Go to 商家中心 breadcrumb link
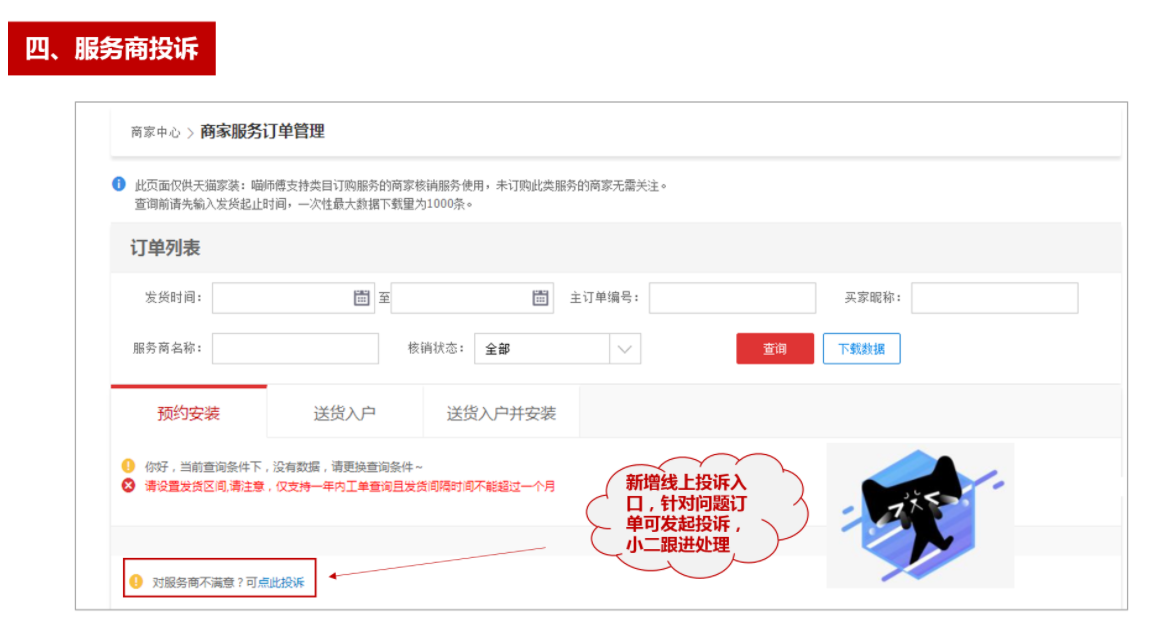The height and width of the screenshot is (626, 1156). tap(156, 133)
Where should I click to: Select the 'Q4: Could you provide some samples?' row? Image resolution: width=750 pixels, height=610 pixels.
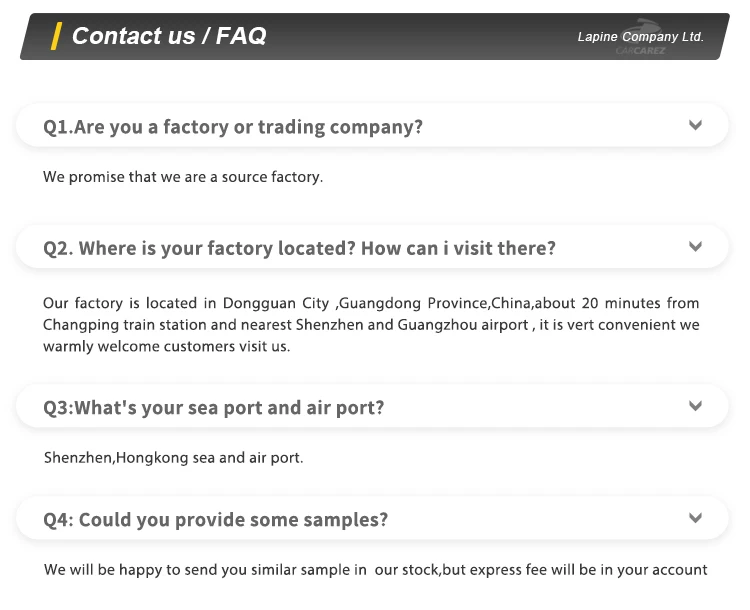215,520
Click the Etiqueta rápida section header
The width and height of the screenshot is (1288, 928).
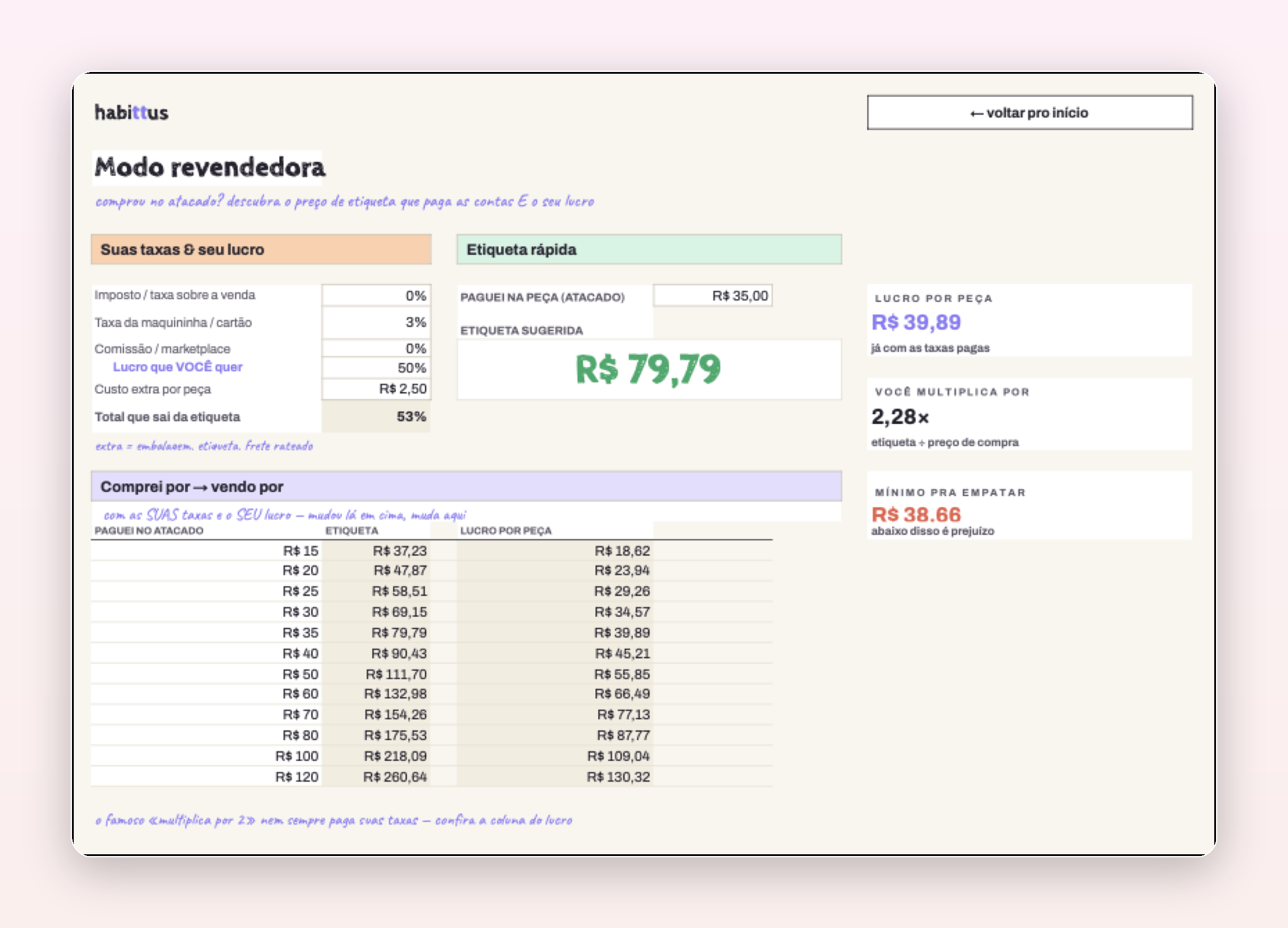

■ ■ ■ ■ ■

ASSIGNED TASK |
Each line of the listing above should be retyped exactly, with no pictures.

RESULT FOR THIS TASK |
Go to 商家中心 breadcrumb link
The height and width of the screenshot is (626, 1156). tap(156, 133)
Where should I click to: Select the 'Q4: Could you provide some samples?' row? Image resolution: width=750 pixels, height=610 pixels.
215,520
Click the Etiqueta rápida section header
The width and height of the screenshot is (1288, 928).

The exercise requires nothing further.